На солнце тело ускользало от препятствий, не хуже носимой чёрной ткани по ветру.

Внезапно, тупик. За бегуном урвались люди похуже продавца фруктов. Подручные мясника с крюками и тесаками наперевес стряхивали кровь.

— ЛОВИ!

— АЙ! - водящего качнуло.

— С тобой всё нормально?

— Да, просто… Сука… Он теснится.

Рука за управлением ёрзнула в сторону. Тревис повернул автомобиль на полосу дороги обратно.

— Нет, с тобой не всё нормально.

Тот, что с тесаком, получил с ноги. Вестник едва убрал голову с траектории ступни. И только после стало понятна глупость этого уворота. Машина вслед за рулём развернулась, полетя в кювет. Пустынная обочина плохо гасит силу полёта, переворота было не избежать. И ещё одного.

Роджер очнулся, желая выплюнуть кровь, забившую ноздрю. На водительском пусто. А вот на улице продолжались странности. Запылившаяся оранжевая роба бился с воздухом. Более того, «воздух» ему отвечал.

— Мы вроде собирались вернуть тачку назад! Что за хрень ты творишь, Харахти?!

Заключённый обернулся. Ударил себя по лицу. И из робы выскочил пленник. Такая же копия, что и раньше. Но вид его был другой. С яростным всхлипом он рванул на свой исток.

Два близнеца вцепились друг в друга. Необычно, но эта драка не была похожа на выброс негатива, а слаженный и чёткий бой. Те, кто жили в одной голове, уж слишком сильно знали себя, чтобы бить неуверенно.

Кулаки мяли кожу и стучали по мышцам. Увороты и выпады как плацебо: противник настигал оппонента всегда. Но слабости равны у обоих. Передышка в пять секунд.

— Удобно всем телом драться? Исида уже знает, как Онурис во мне тебе задаст! - ворчал нападавший и запустил ногу с поворота.

Оппонент пригнулся от него, но не заметил подвоха. Копия, встав перед оригиналом вплотную, забралась обратно внутрь через грудь. Внезапно, рука заключённого вмазала ему же в нос. Серия крепких ударов в сочетании с коленом едва удавалось остановить.
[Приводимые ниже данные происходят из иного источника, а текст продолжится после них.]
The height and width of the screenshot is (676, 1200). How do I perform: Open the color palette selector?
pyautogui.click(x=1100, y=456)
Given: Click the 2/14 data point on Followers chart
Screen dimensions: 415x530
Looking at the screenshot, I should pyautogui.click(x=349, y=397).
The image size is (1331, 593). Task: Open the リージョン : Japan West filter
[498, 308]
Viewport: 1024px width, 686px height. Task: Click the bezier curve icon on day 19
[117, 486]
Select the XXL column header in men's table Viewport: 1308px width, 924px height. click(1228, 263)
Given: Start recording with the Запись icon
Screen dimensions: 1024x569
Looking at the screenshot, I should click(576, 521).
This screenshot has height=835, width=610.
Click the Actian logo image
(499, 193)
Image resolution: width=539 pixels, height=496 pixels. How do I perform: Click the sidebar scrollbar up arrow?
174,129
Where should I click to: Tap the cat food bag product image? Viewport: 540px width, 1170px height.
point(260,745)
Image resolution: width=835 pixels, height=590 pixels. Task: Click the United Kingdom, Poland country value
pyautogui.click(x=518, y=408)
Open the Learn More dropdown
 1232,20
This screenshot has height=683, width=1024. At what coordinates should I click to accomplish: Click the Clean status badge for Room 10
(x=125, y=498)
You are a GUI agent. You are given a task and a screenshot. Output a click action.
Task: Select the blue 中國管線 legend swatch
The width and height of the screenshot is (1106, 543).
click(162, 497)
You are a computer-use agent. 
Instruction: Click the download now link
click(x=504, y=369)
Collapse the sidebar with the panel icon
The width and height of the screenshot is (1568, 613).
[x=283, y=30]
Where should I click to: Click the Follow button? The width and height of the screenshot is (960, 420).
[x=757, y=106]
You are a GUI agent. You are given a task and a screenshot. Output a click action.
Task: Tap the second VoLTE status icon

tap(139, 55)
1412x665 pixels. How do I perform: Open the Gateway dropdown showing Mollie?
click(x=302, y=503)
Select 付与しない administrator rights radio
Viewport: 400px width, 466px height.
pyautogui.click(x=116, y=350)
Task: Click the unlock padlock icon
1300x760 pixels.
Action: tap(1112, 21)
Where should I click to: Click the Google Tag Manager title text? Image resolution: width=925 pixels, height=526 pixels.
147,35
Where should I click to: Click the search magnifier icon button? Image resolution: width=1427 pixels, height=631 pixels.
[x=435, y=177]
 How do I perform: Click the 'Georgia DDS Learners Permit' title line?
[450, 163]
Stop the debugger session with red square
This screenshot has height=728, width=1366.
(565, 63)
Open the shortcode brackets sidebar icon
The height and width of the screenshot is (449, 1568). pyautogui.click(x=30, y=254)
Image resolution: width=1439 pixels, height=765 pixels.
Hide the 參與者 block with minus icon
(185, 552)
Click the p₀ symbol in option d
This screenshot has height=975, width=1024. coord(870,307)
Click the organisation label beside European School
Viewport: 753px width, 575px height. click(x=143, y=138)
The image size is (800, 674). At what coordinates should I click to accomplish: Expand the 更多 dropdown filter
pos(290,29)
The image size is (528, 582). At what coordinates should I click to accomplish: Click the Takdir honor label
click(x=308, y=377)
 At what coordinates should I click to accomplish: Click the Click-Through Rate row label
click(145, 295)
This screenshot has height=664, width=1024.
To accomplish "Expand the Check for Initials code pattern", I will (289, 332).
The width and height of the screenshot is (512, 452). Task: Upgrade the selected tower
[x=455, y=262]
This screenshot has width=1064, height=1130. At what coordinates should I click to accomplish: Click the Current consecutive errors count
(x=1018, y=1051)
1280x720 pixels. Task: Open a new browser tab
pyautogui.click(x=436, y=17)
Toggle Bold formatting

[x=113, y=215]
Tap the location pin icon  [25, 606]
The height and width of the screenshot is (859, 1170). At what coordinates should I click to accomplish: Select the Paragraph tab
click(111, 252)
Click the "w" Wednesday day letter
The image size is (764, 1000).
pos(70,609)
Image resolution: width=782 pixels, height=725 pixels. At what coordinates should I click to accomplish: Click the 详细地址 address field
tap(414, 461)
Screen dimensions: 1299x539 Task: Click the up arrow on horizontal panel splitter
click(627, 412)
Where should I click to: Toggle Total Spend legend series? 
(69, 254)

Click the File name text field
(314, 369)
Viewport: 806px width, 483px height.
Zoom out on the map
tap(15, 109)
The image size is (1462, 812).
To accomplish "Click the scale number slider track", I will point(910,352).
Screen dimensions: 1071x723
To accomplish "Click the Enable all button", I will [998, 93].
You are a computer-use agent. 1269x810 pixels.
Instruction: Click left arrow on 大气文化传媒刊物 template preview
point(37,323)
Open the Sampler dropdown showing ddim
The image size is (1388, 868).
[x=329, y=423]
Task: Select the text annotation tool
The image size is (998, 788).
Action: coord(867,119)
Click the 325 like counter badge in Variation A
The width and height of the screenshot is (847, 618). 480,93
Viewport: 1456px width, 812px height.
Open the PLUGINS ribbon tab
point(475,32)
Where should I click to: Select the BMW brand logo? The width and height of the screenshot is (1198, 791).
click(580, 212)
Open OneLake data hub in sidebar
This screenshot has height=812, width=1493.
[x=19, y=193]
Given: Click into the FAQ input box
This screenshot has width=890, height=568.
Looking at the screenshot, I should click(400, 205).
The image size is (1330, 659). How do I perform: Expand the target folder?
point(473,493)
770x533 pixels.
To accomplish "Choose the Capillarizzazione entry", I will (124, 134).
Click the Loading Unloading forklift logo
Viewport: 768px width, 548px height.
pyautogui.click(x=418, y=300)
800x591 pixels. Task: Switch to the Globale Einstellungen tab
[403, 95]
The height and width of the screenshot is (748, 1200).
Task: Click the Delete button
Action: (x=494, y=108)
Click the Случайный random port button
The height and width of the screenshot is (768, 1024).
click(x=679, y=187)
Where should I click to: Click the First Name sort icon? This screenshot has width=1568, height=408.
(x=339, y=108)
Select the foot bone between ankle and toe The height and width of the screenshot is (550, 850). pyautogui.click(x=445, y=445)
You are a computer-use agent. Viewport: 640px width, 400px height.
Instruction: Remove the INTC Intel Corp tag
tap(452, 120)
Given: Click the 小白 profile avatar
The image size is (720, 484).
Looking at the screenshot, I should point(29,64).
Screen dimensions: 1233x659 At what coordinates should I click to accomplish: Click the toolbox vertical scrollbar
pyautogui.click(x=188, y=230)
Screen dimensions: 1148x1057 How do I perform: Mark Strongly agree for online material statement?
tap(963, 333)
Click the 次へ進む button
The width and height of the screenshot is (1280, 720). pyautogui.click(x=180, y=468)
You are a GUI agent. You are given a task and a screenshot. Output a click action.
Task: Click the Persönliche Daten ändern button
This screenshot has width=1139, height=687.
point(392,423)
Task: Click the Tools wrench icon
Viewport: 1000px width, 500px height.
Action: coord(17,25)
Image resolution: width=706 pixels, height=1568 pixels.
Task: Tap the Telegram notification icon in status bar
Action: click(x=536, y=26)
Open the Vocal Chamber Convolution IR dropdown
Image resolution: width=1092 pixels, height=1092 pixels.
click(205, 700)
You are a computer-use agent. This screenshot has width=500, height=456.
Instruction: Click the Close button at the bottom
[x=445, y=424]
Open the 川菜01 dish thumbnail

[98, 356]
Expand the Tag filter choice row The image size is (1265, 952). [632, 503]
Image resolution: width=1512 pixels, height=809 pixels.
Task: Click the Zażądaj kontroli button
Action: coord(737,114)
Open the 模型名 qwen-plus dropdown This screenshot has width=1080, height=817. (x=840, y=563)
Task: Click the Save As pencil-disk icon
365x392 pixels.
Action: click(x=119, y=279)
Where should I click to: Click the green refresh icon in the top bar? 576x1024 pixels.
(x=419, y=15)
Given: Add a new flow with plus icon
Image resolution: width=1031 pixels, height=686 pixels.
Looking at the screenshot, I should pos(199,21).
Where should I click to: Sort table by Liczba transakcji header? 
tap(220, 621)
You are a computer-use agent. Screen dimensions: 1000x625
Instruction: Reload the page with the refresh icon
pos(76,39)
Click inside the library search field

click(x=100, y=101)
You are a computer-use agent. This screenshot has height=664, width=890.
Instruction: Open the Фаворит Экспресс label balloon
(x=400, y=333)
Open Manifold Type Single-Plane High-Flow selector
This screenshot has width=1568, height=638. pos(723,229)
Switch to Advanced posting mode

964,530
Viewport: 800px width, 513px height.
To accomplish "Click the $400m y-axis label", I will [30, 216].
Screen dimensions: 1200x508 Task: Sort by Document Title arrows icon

— Надо останавливать этот балаган, — усилием застрявший Вестник определился в своём положении.

Ноги прижимал смятый бардачок. Выскочить не получалось, словно жука схватили за крылья. Ноги оригинала пытались давить самих себя. Парень подпёр ладонью кусок металла.

— Поднажмём и раз… Ай, твою ж! - заострённые куски порезали пальцы.

Машина двинулась от упавшего. Кто-то проигрывает. Роджер высвободил косу. Она обвила зажатую конечность, остриём зацепившись за полы. Кузов трясло от ударов. Прекратились они только тогда, когда рука схватилась за горло.

— А может ну его? Ну, набьёт себе морду, уснёт, а как придёт в себя, тогда и я с ним поговорю.

Вестника даже перестало сильно волновать его заточение в автомобиле. Роба упал навзничь, распоров оболочку машины у капота. Струя бензина прыснула на жаркий песок. Всполохи пламени летящие из трубки заставили Тревиса нервничать.

— Мне голым в Ливии делать нечего. И так уже был в тюрьме.

Коса двинула бардачок, а дерущийся вмял его обратно. Лежа на капоте, он будто рвал воздух.

— Я тебе не дам себя сжечь. Не для этого я умирал! Не для…

За стеклом заключённый не слышал американских жалоб. Его волновал соперник. Не важно, что его не получалось увидеть, он дрался его руками. Треск стекла на секунду. Роба не стучал по нему, чтобы был такой звук. Шею обвило что-то, но обе руки были у него на виду. Его как лебёдкой затянуло в салон, пока он видел, как всё активнее пыхало топливо на жаре. Остановившись на чём-то похожем на ещё одно тело, заключённый почувствовал ещё один толчок, но уже спереди. Взрывной толчок.

Ветер выл, подобно зною. Зной был… Холодным. Холоднее горящего бензина, уж точно.

— …оч…ОЧНИСЬ УЖЕ!

Вестник откашливался. Никогда так громко не кричал.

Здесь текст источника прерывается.